Court Opinion

ID: 8951614
Source: CourtListenerOpinion
Date Created: 2022-11-27 08:51:02.09774+00
Date Added: 2024-06-11T17:09:58.706775
License: Public Domain

DAVID A. NELSON, Circuit Judge,
dissenting.
Because it does not seem to me that the plaintiffs made out a case that could properly be submitted to the jury, I respectfully dissent.
The $157,000 life insurance coverage written by insurers other than defendant Monumental was “whole” life, the premiums for which remained the same as the insured grew older. The $20,000 coverage under the group policy issued by defendant Monumental, on the other hand, was “term” insurance, the premiums for which increased each time the insured entered a new age bracket. Thus in 1981 there was a 30% increase in Mr. Finch’s premium for the Monumental coverage — and notwithstanding the fact that he had contracted cancer a few years earlier, Mr. Finch had been moved to write the insurance company a letter stating that if the premium increase was because of age, “I may choose to discontinue coverage.”
A decision to drop the relatively small and increasingly expensive Monumental coverage would not have been irrational; term insurance is cheap for young people and expensive for old people, and with his cancer in remission, Mr. Finch might very well have decided that his Monumental coverage was not worth what it had come to cost.
Mr. Finch was not unaware of the cost. He knew what the dollar amount of the premium had been in the past, at least, just as he knew that it was necessary to pay the premium every quarter if he wanted to maintain his coverage.
It is uncontested that Mr. Finch failed to write a check for the quarterly premium due February 1, 1983. There are at least two possible reasons for this: he may have chosen to discontinue the term coverage, just as he said he might, and it is also possible that he had not received any of the insurance company’s four separate notices and had forgotten, as a result, that the premium was due. It was incumbent upon the plaintiffs to present evidence from which the jury could logically conclude that the latter explanation for Mr. Finch’s failure to pay the premium was the correct one. I am not persuaded that the plaintiffs sustained that burden.
The mere fact that premium notices had been sent Mr. Finch in the past does not necessarily mean that in the absence of such a notice he would have forgotten that a premium was due; Mr. Finch had “a mind like a catalog,” after all, and he had long been accustomed to writing premium checks every three months. Any inference that Mr. Finch needed to be reminded to pay the quarterly premium would have been weak at best.
The further inference that Mr. Finch received neither the initial premium notice nor any of the three follow-up notices is weaker still. Even if the initial computer-generated notice was stuffed in the wrong envelope by mistake, it would have been a truly extraordinary coincidence for every one of the follow-up notices to have miscarried as well. It was established that Mr. Finch’s name remained in the memory of the computer along with the names of the other members of the insured group, and it *1434was established that most of the other members of the group did in fact pay the quarterly premium due February 1, 1983. I think it would be pure speculation to suppose that Mr. Finch failed to pay the premium because he received none of his four notices, rather than because he thought the premium had become too high in relation to the amount of coverage it paid for.
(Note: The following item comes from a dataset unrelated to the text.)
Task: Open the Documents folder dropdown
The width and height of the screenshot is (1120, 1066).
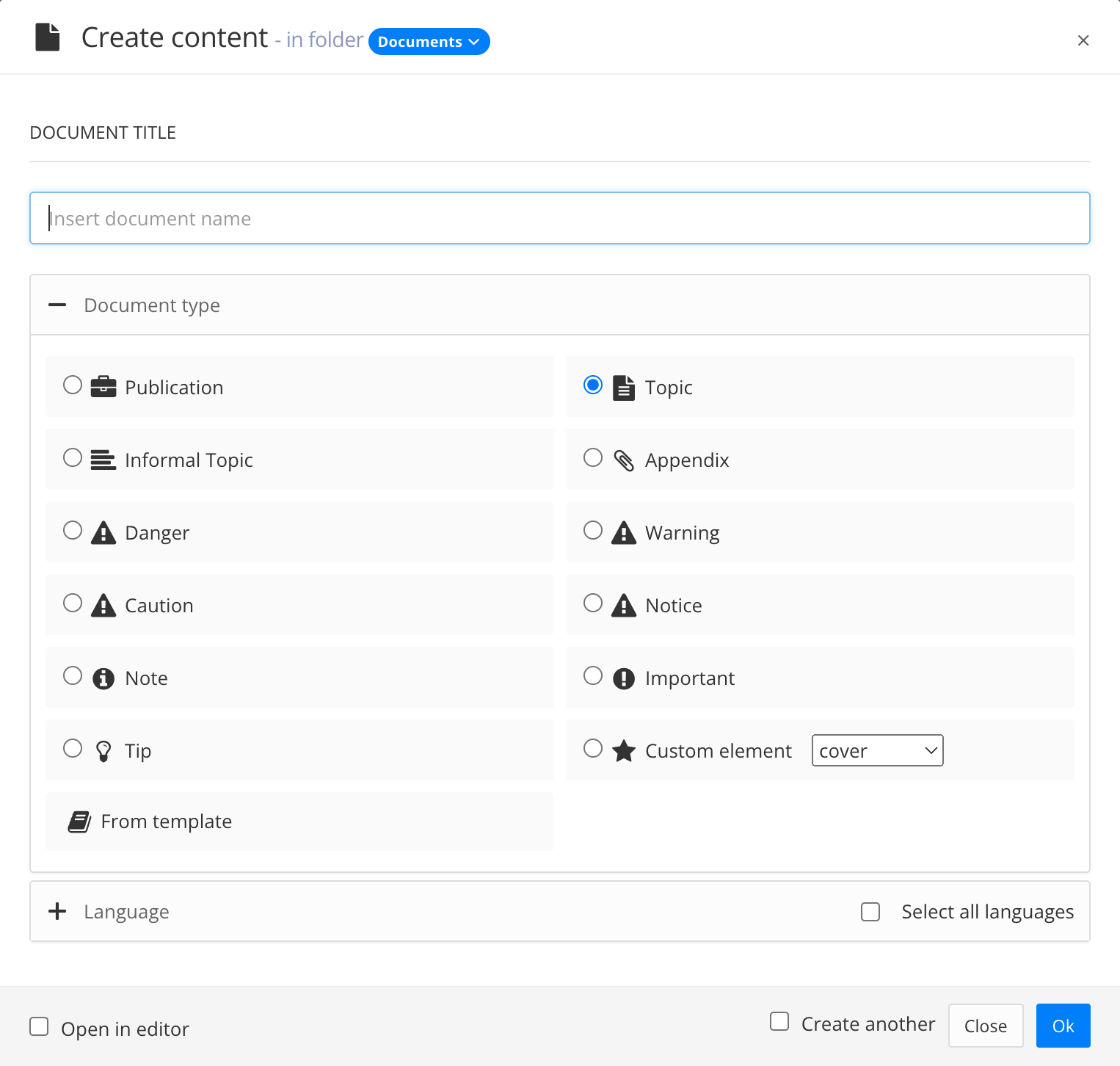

It is not proper, under Tennessee law, “for the jury to be permitted to speculate as to which of several equally logical inferences might be drawn from proven facts. The burden is on the Plaintiff to establish by competent evidence facts from which the logical inference ... to be drawn, and that alone, is in favor of the Plaintiff’s contentions.”
Nashville, Chattanooga and St. Louis Railway v. Crawford, 39 Tenn.App. 37, 281 S.W.2d 69, 74 (1954). The fact that Mr. Finch failed to pay the premium did not, of itself, establish the reason for his failure to pay it. It is at least as logical to suppose that he threw the insurance company’s notices away as to suppose that he never received any of them. The plaintiffs not having shown that the latter inference is the only one that can logically be drawn from the fact of non-payment, I would reverse the judgment of the trial court and direct entry of judgment in favor of the defendant insurance company.